*** Opening of Given data ***

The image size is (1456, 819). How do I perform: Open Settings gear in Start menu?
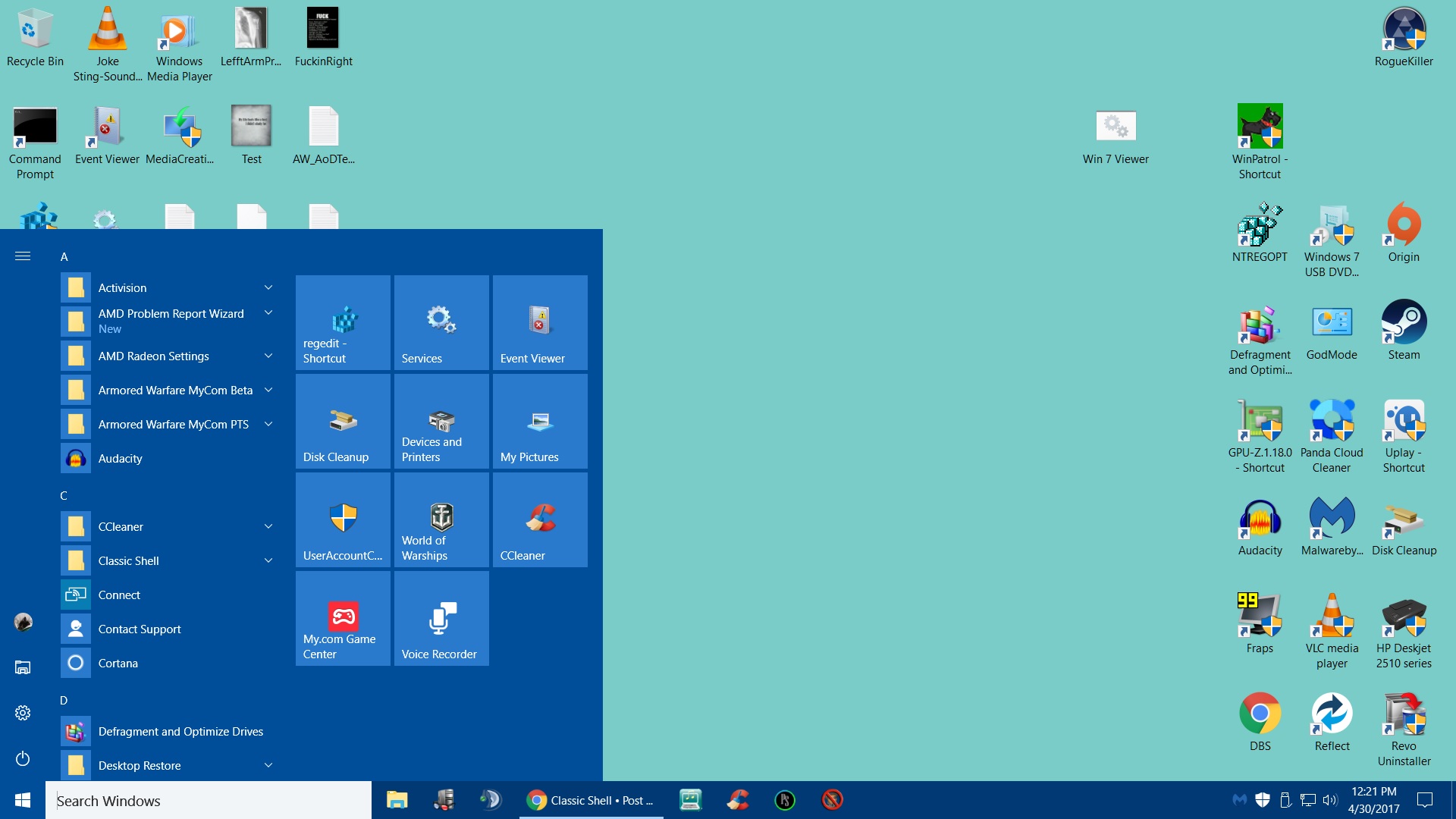(x=23, y=713)
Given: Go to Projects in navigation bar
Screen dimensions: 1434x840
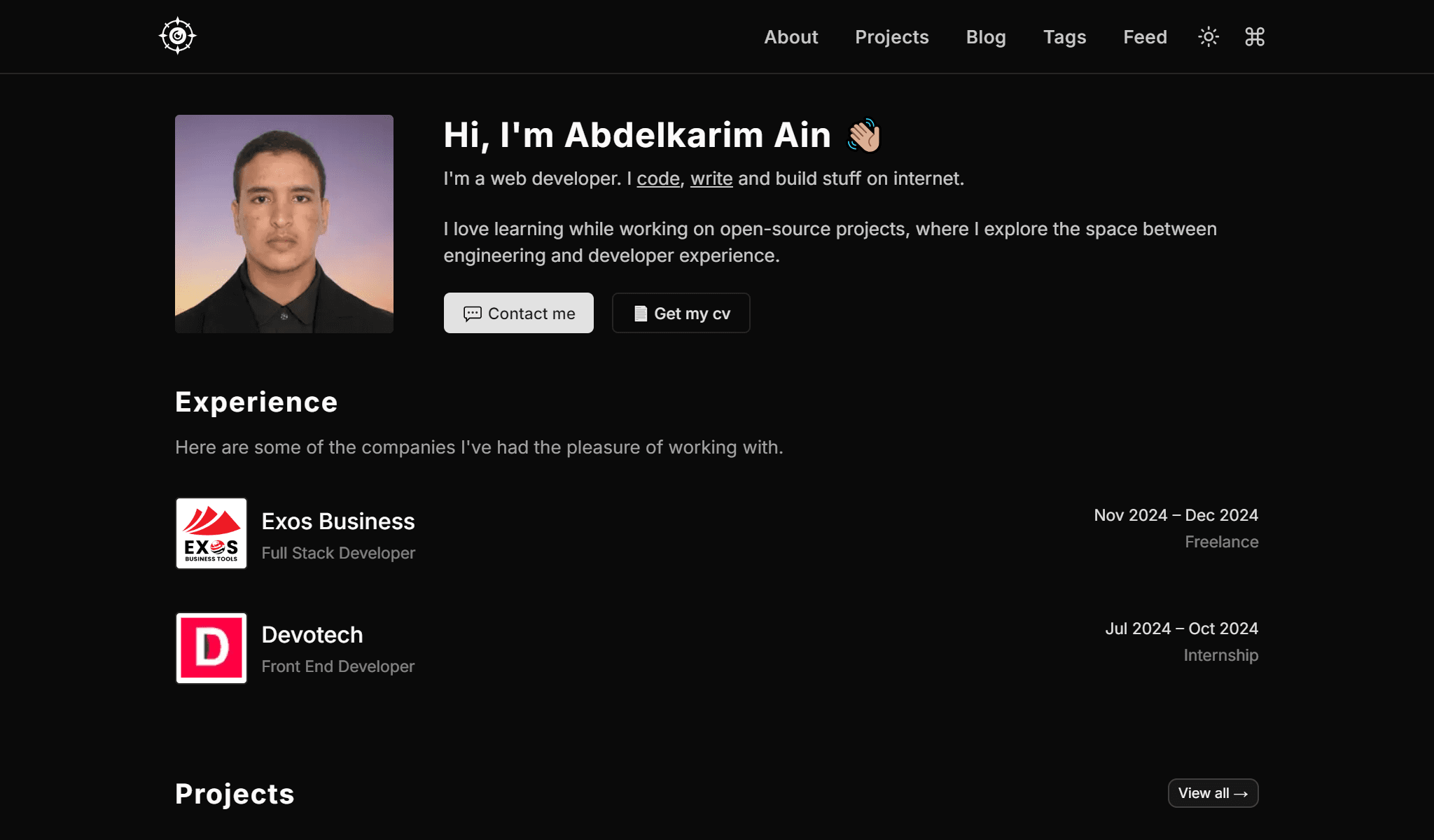Looking at the screenshot, I should click(891, 37).
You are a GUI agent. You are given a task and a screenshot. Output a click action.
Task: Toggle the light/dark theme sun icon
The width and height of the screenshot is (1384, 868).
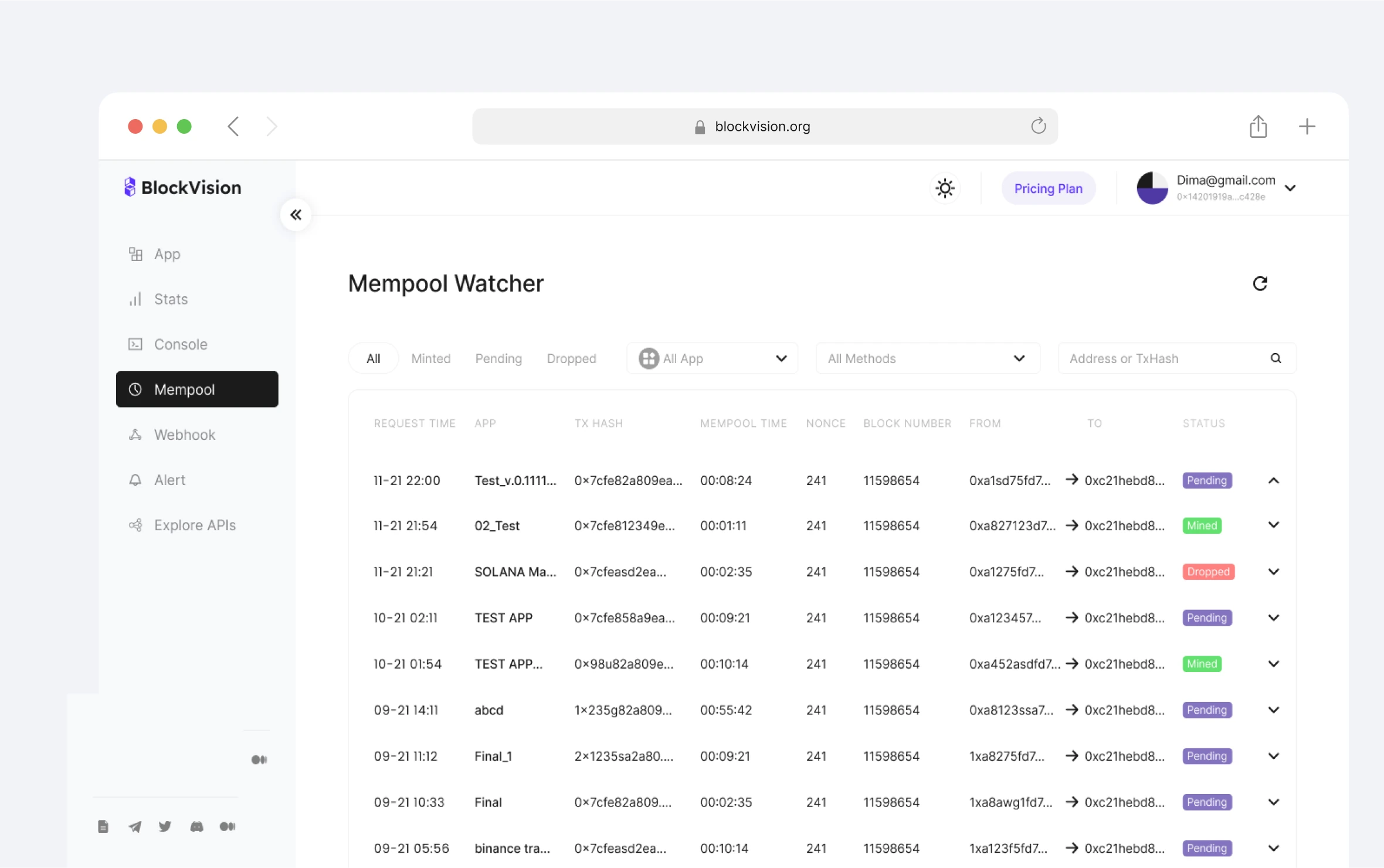click(x=945, y=188)
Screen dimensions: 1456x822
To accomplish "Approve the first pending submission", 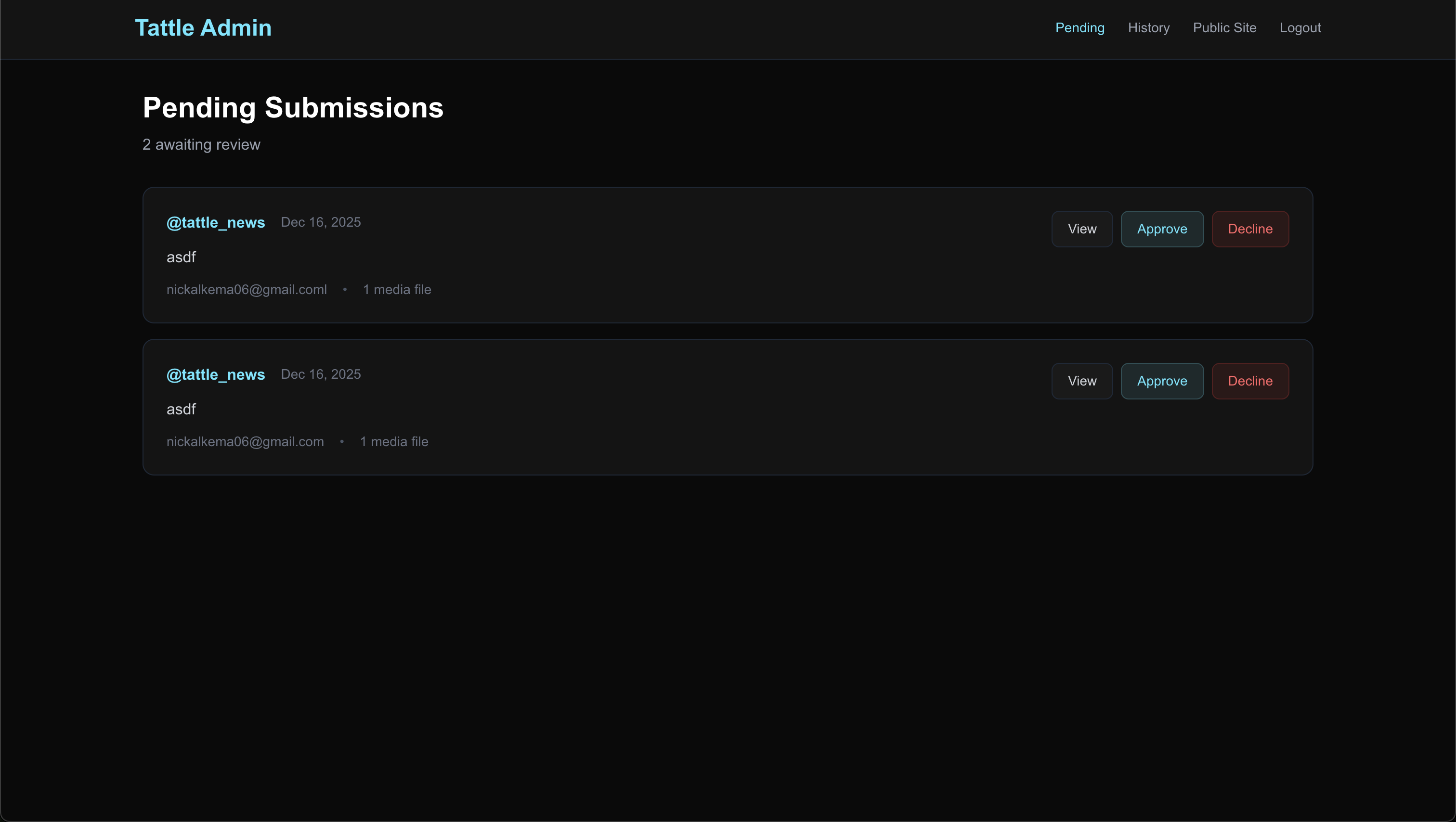I will pos(1162,229).
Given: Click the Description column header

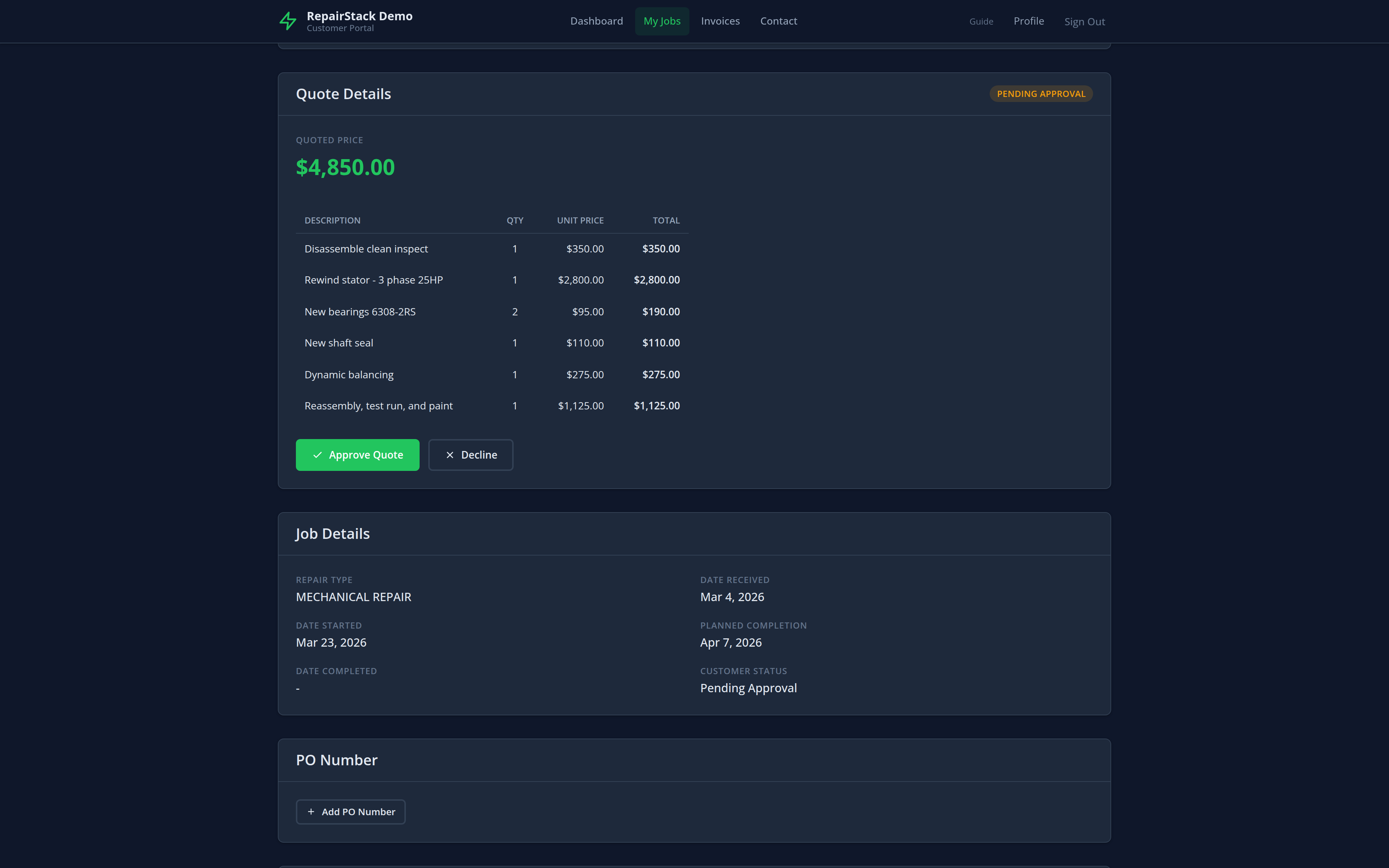Looking at the screenshot, I should tap(332, 221).
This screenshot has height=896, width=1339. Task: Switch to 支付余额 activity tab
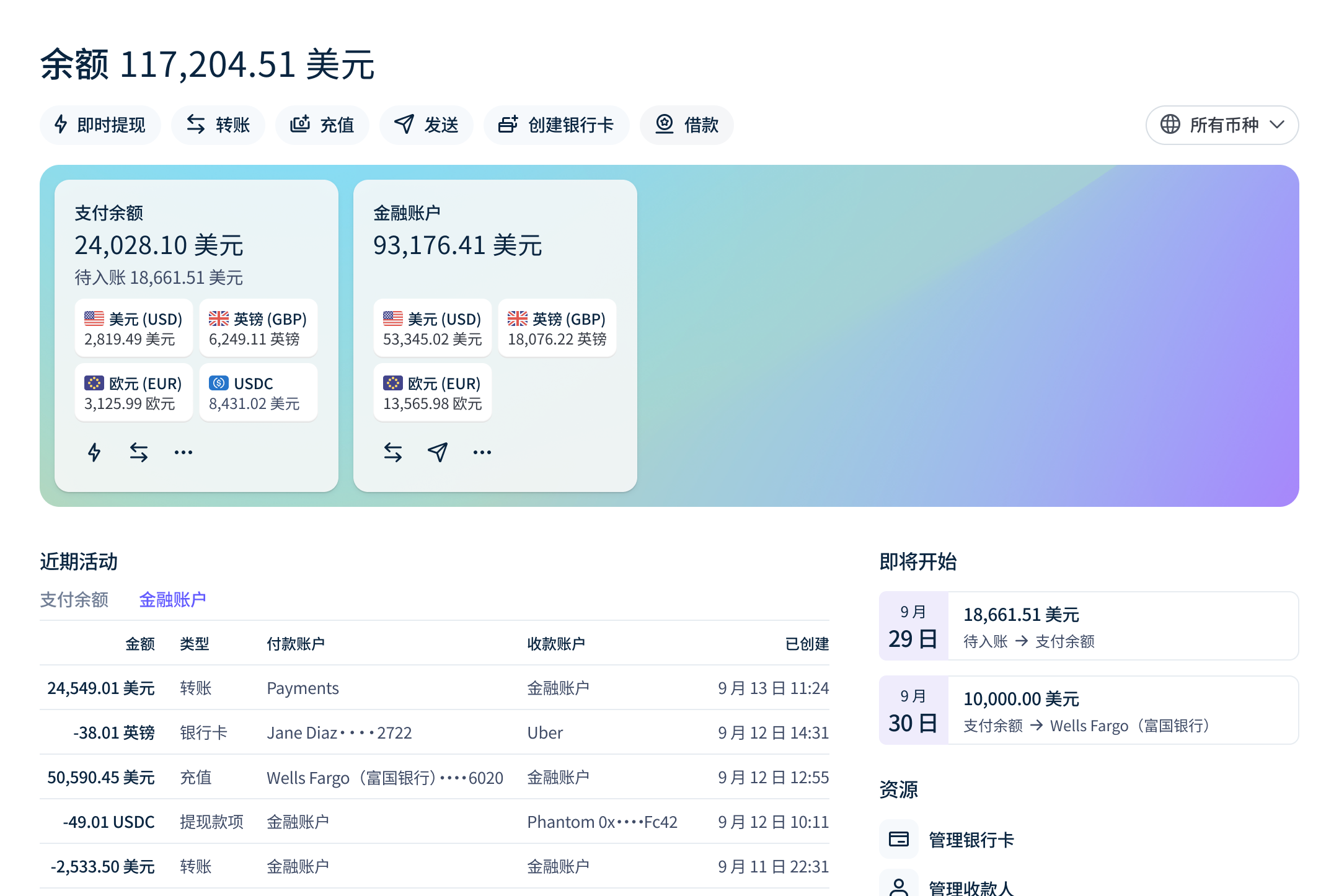[74, 599]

*** Close of Given data ***

**Assignment**
Nothing but the lines from the line containing "This screenshot has" through the end of the records belongs in the answer, written out exactly, both ends included, without pictures.

**The completed task**
This screenshot has height=896, width=1339. Task: Switch to 支付余额 activity tab
[74, 599]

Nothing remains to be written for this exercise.